CHAPTER XX. PERSIA.

JOURNEY OF THE CARAVAN TO RAVANDUS - ARRIVAL AT AND STAY IN RAVANDUS - A KURDISH FAMILY - CONTINUATION OF THE JOURNEY - SAUH-BULAK - OROMIA - AMERICAN MISSIONARIES - KUTSCHIE - THREE GENEROUS ROBBERS - PERSIAN CHANS AND ENGLISH BUNGALOWS - ARRIVAL AT TEBRIS.

On the 8th of July the caravan guide called for me in the evening. His appearance was so unfavourable that I should scarcely have ventured to travel a mile with him had I not been assured that he was a man well known in the place. His dress consisted of rags and tatters, and his countenance resembled that of a robber. Ali, that was his name, told me that the travellers and goods had already gone on and were encamped in the chan near Nebbi-Yunus, where they were to pass the night. The journey was to be commenced before sunrise. I found three men and some pack-horses; the men (Kurds) were no better in appearance than Ali, so that I could not promise myself much gratification from their society. I took up my quarters for the night in the dirty court-yard of the chan, but was too much frightened to sleep well.

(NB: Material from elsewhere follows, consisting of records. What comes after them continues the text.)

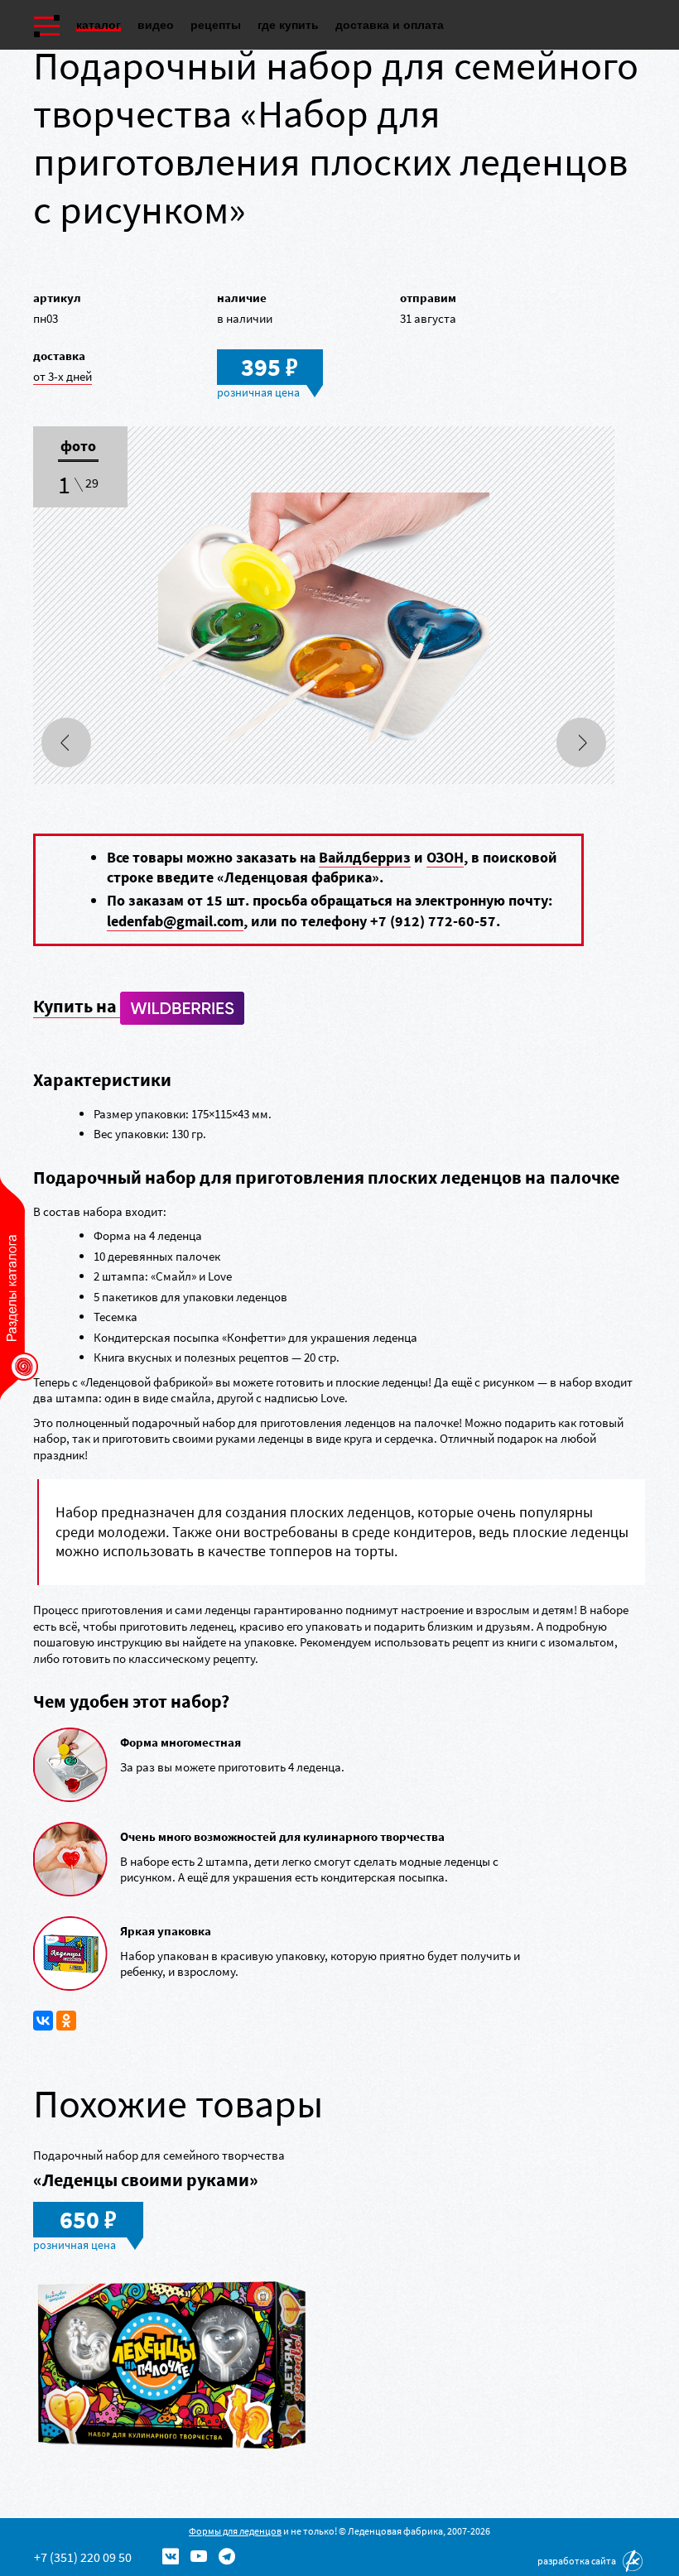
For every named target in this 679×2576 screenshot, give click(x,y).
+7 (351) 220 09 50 (83, 2557)
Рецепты (215, 24)
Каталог (98, 24)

In the morning, to my astonishment, there were no indications of starting. I asked Ali what was the cause of this, and received as answer that the travellers were not all assembled yet, and that, as soon as they were, we should proceed immediately. In the expectation that this might soon happen, I dared not leave the miserable shelter to return to Mosul, from which we were only a mile distant. The whole day was spent in waiting; these people did not come until evening. There were five of them: one, who appeared to be a wealthy man, with his two servants, was returning from a pilgrimage. We started at last about 10 o'clock at night. After travelling for four hours we crossed several ranges of hills, which form the boundaries of Mesopotamia and Kurdistan. We passed several villages, and reached Secani on the morning of the 10th of July. Ali did not halt at the village which lies on the pretty river Kasir, but on the other side of the river near a couple of deserted, half-ruined huts. I hastened directly into one of the best to make sure of a good place, where the sun did not come through the sieve- like roof, which I fortunately found but the pilgrim, who hobbled in directly after me, was inclined to dispute its possession. I threw my mantle down, and seating myself upon it, did not move from the place, well knowing that a Mussulman never uses force towards a woman, not even towards a Christian one. And so it turned out; he left me in my place and went grumbling away. One of the pedlars behaved himself in a very different manner: when he saw that I had nothing for my meal but dry bread, while he had cucumbers and sweet melons, he gave me a cucumber and a melon, for which he would not take any money. The pilgrim also ate nothing else, although he had only to send one of his servants to the village to procure either fowls or eggs, etc. The frugality of these people is really astonishing.

About 6 in the evening we again proceeded on our journey, and for the first three hours went continually up-hill. The ground was waste and covered with boulders, which were full of shallow holes, and resembled old lava.

Towards 11 at night we entered an extensive and beautiful valley, upon which the moon threw a brilliant light. We purposed halting here, and not continuing our journey further during the night, as our caravan was small, and Kurdistan bears a very bad name. The road led over fields of stubble near to stacks of corn. Suddenly half a dozen powerful fellows sprung out from behind, armed with stout cudgels, and seizing our horses' reins, raised their sticks, and shouted at us terribly. I felt certain that we had fallen into the hands of a band of robbers, and was glad to think that I had left my treasures which I had collected at Babylon and Nineveh, together with my papers, at Mosul; my other effects might have been easily replaced. During the time this was passing in my mind, one of our party had sprung from his horse and seized one of the men by the breast, when he held a loaded pistol before his face and threatened to shoot him. This had an immediate effect; the waylayers relinquished their hold, and soon entered into a peaceful conversation with us; and at last, indeed, showed us a good place to encamp, for which, however, they requested a small bachshish, which was given to them by a general collection. From me, as belonging to the female sex, they required nothing. We passed the night here, though not without keeping guard.

11th July. About 4 o'clock we were again upon the road, and rode six hours, when we came to the village of Selik. We passed through several villages, which, however, had a very miserable appearance. The huts were built of reeds and straw; the slightest gust of wind would have been sufficient to have blown them over. The dress of the people approaches in character to the Oriental; all were very scantily, dirtily, and raggedly clothed.

Near Selik I was surprised by the sight of a fig-tree and another large tree. In this country trees are rare. The mountains surrounding us were naked and barren, and in the valleys there grew at most some wild artichokes or beautiful thistles and chrysanthemums.

The noble pilgrim took upon himself to point out my place under the large tree, where the whole party were encamped. I gave him no reply, and took possession of one of the fig-trees. Ali, who was far better than he looked, brought me a jug of buttermilk, and altogether today passed off tolerably pleasantly.